RECORDS PROVIDED:
== == ==

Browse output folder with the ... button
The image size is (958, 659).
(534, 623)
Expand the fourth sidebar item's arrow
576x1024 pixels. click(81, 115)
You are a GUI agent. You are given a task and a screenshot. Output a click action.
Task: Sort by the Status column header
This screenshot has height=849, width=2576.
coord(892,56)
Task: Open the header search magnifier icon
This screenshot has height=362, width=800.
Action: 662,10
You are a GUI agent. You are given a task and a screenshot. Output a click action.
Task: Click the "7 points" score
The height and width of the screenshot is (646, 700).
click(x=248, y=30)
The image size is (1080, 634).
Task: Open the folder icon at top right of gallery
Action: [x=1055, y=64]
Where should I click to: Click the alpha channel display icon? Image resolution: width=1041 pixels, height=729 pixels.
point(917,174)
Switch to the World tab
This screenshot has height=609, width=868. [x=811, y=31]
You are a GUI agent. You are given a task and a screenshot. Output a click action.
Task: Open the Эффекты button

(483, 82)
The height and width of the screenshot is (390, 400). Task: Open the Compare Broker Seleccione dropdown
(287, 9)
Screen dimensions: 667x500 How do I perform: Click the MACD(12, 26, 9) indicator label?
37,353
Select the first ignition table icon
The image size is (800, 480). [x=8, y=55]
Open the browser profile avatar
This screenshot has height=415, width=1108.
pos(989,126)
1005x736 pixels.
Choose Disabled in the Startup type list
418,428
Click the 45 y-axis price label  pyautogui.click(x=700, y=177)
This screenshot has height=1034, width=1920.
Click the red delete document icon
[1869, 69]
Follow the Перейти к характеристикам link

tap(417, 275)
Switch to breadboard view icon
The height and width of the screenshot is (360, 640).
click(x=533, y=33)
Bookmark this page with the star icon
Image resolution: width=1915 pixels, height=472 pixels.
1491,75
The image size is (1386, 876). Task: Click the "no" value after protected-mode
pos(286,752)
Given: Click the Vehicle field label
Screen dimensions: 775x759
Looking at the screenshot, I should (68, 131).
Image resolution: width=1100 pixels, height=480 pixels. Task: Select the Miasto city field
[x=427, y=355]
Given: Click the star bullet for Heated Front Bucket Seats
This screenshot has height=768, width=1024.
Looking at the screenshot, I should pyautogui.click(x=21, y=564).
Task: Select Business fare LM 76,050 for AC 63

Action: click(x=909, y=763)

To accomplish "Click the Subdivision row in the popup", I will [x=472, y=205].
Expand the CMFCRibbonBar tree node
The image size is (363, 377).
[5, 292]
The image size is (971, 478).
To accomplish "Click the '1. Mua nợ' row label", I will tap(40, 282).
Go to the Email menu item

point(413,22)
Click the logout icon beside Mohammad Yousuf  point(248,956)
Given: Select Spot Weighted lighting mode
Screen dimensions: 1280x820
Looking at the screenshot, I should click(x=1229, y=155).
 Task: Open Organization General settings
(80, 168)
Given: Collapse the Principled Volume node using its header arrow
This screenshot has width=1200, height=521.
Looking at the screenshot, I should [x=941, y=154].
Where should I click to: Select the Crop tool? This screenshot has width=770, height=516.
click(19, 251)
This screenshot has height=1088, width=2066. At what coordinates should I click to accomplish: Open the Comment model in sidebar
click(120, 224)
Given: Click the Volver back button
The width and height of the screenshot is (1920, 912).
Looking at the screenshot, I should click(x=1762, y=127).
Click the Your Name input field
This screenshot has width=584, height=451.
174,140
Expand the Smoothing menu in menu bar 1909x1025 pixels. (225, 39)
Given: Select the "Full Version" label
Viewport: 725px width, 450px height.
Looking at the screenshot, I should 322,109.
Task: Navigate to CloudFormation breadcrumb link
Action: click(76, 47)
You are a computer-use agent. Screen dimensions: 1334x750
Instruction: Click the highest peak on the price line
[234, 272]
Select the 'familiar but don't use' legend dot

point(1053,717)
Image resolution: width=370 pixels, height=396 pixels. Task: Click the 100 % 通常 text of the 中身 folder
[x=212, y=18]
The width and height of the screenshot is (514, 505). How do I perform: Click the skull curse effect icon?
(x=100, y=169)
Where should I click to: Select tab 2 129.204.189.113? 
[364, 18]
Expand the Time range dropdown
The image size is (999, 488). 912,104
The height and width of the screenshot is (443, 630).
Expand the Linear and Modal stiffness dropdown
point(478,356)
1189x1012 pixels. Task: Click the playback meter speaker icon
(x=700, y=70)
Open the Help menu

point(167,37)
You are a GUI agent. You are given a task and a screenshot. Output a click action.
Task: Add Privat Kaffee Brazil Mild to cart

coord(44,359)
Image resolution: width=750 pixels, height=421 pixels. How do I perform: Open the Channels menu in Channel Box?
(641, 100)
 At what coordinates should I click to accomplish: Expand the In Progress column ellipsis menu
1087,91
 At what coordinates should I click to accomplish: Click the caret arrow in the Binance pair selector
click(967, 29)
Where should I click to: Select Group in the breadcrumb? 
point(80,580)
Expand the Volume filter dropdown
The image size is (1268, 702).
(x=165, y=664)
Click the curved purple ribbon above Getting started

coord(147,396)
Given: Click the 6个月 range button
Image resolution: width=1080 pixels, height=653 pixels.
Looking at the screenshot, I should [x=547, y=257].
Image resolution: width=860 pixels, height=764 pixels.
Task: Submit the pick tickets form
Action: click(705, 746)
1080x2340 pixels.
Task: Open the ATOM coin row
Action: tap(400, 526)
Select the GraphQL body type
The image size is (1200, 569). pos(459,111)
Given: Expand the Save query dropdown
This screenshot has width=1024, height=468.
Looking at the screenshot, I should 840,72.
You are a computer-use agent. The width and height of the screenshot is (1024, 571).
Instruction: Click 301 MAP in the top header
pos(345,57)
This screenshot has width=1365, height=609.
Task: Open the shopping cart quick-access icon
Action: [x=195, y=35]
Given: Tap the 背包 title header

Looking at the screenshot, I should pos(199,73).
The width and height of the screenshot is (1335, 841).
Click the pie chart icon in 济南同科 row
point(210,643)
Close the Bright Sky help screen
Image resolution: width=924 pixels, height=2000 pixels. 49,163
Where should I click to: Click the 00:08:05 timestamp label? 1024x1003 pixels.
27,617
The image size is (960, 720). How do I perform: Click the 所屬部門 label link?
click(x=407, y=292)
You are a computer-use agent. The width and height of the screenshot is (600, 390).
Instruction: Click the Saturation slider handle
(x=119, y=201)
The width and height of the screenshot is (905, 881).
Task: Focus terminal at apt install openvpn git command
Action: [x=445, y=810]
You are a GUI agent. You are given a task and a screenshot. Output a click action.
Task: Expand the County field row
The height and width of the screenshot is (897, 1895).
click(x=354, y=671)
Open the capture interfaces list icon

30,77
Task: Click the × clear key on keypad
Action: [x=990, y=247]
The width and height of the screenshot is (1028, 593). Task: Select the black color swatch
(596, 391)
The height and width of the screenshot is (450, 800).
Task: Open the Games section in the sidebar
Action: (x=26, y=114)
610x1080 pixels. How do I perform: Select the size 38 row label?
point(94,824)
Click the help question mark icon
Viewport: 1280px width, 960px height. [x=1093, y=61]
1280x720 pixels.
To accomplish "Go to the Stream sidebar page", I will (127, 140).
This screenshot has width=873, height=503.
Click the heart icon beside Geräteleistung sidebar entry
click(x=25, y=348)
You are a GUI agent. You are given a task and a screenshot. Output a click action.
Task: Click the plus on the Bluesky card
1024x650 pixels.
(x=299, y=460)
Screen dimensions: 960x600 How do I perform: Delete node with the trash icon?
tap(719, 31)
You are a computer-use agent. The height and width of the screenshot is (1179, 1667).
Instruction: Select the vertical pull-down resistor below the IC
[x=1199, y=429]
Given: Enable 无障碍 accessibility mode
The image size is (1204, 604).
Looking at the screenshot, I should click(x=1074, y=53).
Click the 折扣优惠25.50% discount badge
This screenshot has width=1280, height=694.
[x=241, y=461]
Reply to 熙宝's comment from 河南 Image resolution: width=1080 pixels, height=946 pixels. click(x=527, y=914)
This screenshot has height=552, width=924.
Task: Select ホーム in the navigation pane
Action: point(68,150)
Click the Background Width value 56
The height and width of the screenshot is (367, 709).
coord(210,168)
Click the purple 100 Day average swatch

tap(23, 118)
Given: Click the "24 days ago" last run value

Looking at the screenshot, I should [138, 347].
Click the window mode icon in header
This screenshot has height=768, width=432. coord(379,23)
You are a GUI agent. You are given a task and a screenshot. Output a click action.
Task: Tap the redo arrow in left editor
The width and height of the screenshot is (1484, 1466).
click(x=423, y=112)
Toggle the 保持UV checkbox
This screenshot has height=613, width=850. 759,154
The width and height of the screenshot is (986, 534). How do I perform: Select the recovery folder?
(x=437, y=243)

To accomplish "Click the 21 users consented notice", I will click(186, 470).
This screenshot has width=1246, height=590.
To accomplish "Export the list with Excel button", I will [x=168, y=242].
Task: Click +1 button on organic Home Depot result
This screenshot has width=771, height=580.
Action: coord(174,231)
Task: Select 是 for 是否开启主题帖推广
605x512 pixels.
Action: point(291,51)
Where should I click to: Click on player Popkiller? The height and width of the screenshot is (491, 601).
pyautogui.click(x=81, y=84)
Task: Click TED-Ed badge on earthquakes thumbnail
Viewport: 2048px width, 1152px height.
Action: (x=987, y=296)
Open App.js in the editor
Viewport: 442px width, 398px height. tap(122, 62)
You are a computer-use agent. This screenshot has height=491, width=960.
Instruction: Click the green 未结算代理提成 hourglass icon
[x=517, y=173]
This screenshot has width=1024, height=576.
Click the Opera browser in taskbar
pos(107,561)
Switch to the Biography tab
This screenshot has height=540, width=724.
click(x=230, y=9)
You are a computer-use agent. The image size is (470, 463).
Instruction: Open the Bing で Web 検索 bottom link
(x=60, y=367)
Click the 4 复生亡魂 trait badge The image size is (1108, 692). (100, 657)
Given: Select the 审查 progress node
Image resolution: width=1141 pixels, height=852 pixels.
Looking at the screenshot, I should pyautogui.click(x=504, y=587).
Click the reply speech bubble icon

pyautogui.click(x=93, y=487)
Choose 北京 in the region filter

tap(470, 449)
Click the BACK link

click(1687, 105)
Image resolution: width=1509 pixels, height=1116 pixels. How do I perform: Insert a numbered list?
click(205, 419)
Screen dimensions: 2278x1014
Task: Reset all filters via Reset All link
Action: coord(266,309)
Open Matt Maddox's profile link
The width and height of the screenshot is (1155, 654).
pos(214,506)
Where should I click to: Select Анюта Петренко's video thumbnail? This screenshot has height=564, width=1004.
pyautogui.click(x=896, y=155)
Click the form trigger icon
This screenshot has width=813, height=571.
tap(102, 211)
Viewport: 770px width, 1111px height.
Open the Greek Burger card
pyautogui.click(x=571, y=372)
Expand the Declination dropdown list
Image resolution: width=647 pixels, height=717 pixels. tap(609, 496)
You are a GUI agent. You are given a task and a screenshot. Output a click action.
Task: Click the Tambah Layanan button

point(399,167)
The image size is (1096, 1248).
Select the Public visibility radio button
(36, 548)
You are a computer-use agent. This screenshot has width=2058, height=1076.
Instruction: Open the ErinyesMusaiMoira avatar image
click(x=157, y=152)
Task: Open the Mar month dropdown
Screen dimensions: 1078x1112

== == ==

AIM OF THE TASK: When the line with "Screen dimensions: 775x759" is reached in the data above, begin copying, and stop after the line with "You are a computer-use agent. Screen"; copy each line exactly, both ends included.

RESULT OF THE TASK:
Screen dimensions: 775x759
Looking at the screenshot, I should (68, 131).
Image resolution: width=1100 pixels, height=480 pixels. Task: Select the Miasto city field
[x=427, y=355]
Given: Click the star bullet for Heated Front Bucket Seats
This screenshot has height=768, width=1024.
Looking at the screenshot, I should pyautogui.click(x=21, y=564).
Task: Select Business fare LM 76,050 for AC 63

Action: click(x=909, y=763)

To accomplish "Click the Subdivision row in the popup", I will [x=472, y=205].
Expand the CMFCRibbonBar tree node
The image size is (363, 377).
[5, 292]
The image size is (971, 478).
To accomplish "Click the '1. Mua nợ' row label", I will tap(40, 282).
Go to the Email menu item

point(413,22)
Click the logout icon beside Mohammad Yousuf  point(248,956)
Given: Select Spot Weighted lighting mode
Screen dimensions: 1280x820
Looking at the screenshot, I should click(x=1229, y=155).
 Task: Open Organization General settings
(80, 168)
Given: Collapse the Principled Volume node using its header arrow
This screenshot has width=1200, height=521.
Looking at the screenshot, I should [x=941, y=154].
Where should I click to: Select the Crop tool? This screenshot has width=770, height=516.
click(19, 251)
This screenshot has height=1088, width=2066. At what coordinates should I click to accomplish: Open the Comment model in sidebar
click(120, 224)
Given: Click the Volver back button
The width and height of the screenshot is (1920, 912).
Looking at the screenshot, I should click(x=1762, y=127).
Click the Your Name input field
This screenshot has width=584, height=451.
174,140
Expand the Smoothing menu in menu bar 1909x1025 pixels. (225, 39)
Given: Select the "Full Version" label
Viewport: 725px width, 450px height.
Looking at the screenshot, I should 322,109.
Task: Navigate to CloudFormation breadcrumb link
Action: click(76, 47)
You are a computer-use agent. Screen dimensions: 1334x750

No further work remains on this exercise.